=== Written request 1 ===
Summarize the cookbook review in two sentences.
=== Written request 2 ===
The cookbook review describes the kinds of people who pool their talents in Portland. List every one of them.
=== Written request 3 ===
According to the cookbook review, on what date does Le Pigeon go on sale?

=== Passage provided ===
◆ ◆ ◆ ◆ ◆

Le Pigeon: Cooking at the Dirty Bird: Cookbook Review + Recipe
Cookbooks aren't just vessels of cooking know-how. More and more, they mythologize their authors, or perhaps more accurately consecrate the mythologizing process the Internet has already sent into full swing. Marcella Hazan is a mythological character in Italian cooking because her knowledge is boundless and her tone authoritarian to the point of belligerence. The young chefs who, a couple of years after winning national awards, release gorgeous, dense volumes on Ten Speed Press care as much about celebrating their much-documented narratives of pluck and luck as teaching us how to cook like them.
That's a good thing.
Just as Mission Street Food acted as a sort of manifesto for the establishment of a DIY cart-to-Commonwealth behemoth, and Ed Lee's recent book used recipes to plot Lee's bourbon-and-soy-soaked passage from New York to Kentucky, the new Le Pigeon: Cooking at the Dirty Bird sells the power of place. Not in the sense that it calls attention to the Pacific Northwestern bounty, which it does in multitudes -- from musty chanterelles to shimmering sides of salmon. On sale Sept. 17, Le Pigeon celebrates the city, Portland -- where polymath kook investors, cheese nerds, wine guys, madcap mushroom hunters and skater savants comfortably pool their talents and wing it.

◆ ◆ ◆ ◆ ◆

[Entries for locating text and elements]
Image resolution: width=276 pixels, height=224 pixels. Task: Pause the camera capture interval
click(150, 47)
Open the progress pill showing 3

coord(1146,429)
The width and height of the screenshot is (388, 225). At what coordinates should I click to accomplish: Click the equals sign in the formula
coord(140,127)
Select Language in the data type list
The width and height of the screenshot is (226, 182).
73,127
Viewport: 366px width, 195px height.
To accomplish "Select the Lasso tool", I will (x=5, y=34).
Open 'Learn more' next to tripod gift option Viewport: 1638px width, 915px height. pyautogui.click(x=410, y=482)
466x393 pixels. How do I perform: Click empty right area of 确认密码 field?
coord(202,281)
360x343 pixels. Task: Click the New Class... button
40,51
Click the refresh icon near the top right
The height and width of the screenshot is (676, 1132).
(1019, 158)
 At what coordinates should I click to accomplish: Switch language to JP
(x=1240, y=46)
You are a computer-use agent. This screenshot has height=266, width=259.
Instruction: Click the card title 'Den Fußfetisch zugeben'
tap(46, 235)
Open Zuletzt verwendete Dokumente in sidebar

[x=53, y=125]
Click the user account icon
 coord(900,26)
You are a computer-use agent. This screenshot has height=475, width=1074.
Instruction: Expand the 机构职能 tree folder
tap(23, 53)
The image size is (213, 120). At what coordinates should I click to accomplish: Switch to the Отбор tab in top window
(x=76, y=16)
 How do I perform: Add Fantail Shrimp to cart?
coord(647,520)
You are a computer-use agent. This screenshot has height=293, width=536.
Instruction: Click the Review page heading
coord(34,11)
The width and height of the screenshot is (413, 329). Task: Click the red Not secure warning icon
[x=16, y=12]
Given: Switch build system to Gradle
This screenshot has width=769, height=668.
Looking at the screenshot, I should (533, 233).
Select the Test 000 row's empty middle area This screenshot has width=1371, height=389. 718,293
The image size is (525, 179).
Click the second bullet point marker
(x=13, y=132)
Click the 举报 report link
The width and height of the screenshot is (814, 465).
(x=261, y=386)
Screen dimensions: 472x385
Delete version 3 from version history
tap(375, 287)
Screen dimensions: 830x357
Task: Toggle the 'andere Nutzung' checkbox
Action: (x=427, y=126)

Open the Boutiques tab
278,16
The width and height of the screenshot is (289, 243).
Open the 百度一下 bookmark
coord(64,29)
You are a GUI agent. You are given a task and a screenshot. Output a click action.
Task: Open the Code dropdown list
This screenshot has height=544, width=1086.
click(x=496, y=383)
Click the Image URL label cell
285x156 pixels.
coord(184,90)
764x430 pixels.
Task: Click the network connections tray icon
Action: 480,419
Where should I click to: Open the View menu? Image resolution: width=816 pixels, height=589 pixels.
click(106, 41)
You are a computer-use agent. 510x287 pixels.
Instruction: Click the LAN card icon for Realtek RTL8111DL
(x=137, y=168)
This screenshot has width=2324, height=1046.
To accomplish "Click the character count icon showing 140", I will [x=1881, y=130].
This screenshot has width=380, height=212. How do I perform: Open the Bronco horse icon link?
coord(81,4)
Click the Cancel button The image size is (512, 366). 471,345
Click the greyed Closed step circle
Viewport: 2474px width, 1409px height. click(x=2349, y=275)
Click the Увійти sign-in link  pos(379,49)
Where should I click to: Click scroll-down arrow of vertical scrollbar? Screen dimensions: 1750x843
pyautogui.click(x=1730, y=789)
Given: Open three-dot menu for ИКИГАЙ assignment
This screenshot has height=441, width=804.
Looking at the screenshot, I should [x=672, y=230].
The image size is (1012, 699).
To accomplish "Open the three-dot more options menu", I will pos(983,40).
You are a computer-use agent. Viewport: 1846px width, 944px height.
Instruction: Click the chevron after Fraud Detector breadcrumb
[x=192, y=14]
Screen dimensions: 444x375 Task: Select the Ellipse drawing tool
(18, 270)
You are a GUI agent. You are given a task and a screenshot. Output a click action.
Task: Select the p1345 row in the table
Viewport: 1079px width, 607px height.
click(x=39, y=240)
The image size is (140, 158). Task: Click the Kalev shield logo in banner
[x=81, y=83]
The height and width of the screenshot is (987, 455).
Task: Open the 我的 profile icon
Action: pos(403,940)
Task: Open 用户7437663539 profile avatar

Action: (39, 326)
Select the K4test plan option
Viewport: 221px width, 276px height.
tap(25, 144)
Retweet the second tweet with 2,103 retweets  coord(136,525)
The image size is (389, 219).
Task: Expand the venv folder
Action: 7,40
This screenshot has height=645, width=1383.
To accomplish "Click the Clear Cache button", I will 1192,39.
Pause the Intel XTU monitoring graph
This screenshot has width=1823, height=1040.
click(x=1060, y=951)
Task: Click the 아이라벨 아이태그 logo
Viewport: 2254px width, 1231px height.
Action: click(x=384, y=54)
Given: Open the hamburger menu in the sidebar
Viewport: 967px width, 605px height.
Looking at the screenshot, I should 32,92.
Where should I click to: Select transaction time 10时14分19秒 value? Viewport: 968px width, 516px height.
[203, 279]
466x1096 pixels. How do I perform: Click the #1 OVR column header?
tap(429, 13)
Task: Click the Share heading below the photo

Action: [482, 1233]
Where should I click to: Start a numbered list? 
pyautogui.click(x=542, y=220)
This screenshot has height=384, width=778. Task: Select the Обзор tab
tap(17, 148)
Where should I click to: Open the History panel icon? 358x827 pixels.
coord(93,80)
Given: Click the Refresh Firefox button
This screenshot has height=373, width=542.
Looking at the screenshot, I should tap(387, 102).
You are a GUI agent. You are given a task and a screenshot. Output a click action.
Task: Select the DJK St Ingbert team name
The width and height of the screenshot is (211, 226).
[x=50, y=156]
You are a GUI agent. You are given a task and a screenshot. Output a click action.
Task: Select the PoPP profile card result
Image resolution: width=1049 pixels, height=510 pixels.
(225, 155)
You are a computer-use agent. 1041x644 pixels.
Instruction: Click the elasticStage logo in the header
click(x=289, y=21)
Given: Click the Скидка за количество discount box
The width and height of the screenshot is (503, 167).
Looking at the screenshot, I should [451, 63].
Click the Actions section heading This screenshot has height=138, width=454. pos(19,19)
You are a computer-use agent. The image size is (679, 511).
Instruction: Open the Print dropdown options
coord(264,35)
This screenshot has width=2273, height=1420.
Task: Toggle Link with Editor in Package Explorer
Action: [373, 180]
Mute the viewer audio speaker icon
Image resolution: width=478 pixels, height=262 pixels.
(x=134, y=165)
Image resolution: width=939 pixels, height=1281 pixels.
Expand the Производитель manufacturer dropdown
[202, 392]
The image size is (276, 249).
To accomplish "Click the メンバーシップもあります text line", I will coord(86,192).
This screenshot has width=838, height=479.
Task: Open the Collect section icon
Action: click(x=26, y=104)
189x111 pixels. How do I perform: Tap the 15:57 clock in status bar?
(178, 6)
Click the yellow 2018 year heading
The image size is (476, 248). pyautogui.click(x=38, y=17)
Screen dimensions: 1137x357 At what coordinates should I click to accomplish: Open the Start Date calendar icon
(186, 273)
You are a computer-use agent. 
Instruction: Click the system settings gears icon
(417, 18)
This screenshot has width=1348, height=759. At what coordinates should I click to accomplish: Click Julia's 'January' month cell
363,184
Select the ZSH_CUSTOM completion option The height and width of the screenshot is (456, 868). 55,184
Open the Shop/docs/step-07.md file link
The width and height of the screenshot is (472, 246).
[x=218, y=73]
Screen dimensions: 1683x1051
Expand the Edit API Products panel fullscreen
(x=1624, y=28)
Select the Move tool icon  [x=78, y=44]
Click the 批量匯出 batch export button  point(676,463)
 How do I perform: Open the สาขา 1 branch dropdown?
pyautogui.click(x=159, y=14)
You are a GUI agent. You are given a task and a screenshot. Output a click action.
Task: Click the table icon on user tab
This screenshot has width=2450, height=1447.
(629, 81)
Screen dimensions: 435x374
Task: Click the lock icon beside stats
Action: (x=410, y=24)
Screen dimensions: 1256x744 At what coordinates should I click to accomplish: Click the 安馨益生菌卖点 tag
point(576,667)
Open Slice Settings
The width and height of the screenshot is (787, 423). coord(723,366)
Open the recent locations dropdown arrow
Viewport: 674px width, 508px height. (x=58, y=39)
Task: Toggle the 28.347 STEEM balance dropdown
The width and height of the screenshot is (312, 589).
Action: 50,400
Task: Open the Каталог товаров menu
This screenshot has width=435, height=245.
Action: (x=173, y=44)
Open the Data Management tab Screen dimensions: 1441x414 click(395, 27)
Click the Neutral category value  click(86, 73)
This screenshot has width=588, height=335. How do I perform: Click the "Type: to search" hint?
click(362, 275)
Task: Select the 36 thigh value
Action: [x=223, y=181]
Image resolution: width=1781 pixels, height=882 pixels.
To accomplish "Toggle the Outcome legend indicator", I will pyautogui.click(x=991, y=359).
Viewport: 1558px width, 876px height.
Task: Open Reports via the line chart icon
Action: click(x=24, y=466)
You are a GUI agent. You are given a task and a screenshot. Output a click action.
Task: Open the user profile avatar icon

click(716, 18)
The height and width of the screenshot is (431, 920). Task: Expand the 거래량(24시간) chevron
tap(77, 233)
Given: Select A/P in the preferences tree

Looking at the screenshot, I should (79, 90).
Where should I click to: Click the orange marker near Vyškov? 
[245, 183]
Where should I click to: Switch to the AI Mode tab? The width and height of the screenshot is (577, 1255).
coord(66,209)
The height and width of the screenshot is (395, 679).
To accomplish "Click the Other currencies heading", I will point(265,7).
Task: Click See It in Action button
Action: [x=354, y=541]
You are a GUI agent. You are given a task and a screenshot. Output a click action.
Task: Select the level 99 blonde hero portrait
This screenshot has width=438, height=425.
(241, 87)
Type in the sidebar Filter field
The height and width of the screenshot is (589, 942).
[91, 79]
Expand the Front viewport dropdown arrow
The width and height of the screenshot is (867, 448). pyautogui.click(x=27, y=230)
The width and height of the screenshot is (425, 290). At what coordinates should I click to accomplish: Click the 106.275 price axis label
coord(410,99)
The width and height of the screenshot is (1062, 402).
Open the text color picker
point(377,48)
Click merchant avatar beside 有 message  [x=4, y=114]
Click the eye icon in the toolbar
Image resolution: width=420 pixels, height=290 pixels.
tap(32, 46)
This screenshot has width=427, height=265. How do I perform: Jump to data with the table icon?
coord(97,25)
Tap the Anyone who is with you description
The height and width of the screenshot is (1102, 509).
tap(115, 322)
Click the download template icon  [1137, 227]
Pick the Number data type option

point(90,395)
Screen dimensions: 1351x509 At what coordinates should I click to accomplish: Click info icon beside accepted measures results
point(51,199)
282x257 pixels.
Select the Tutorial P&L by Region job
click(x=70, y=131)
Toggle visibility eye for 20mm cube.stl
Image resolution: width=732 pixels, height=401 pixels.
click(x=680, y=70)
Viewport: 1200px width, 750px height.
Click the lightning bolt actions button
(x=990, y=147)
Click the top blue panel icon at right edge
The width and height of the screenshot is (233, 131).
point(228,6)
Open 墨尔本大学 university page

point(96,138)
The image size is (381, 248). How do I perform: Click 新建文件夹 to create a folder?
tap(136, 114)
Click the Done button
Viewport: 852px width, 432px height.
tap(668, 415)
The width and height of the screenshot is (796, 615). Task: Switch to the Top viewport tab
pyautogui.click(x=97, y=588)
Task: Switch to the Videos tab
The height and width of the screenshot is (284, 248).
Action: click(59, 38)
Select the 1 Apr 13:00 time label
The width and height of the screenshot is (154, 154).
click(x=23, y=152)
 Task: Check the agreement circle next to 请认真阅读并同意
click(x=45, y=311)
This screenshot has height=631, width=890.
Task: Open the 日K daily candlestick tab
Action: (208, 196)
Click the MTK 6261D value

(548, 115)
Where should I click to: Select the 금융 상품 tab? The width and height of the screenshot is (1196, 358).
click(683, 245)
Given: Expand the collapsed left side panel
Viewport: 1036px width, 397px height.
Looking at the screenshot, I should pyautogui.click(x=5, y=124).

◆ ◆ ◆ ◆ ◆

=== Final answer 1 ===
The review says cookbooks increasingly mythologize their authors, with young award-winning chefs celebrating their own stories as much as teaching readers to cook, and calls this a good thing. It presents Le Pigeon: Cooking at the Dirty Bird, on sale Sept. 17, as a book that sells the power of place by celebrating Portland, where a varied crowd pools their talents and wings it.

=== Final answer 2 ===
- polymath kook investors
- cheese nerds
- wine guys
- madcap mushroom hunters
- skater savants

=== Final answer 3 ===
Sept. 17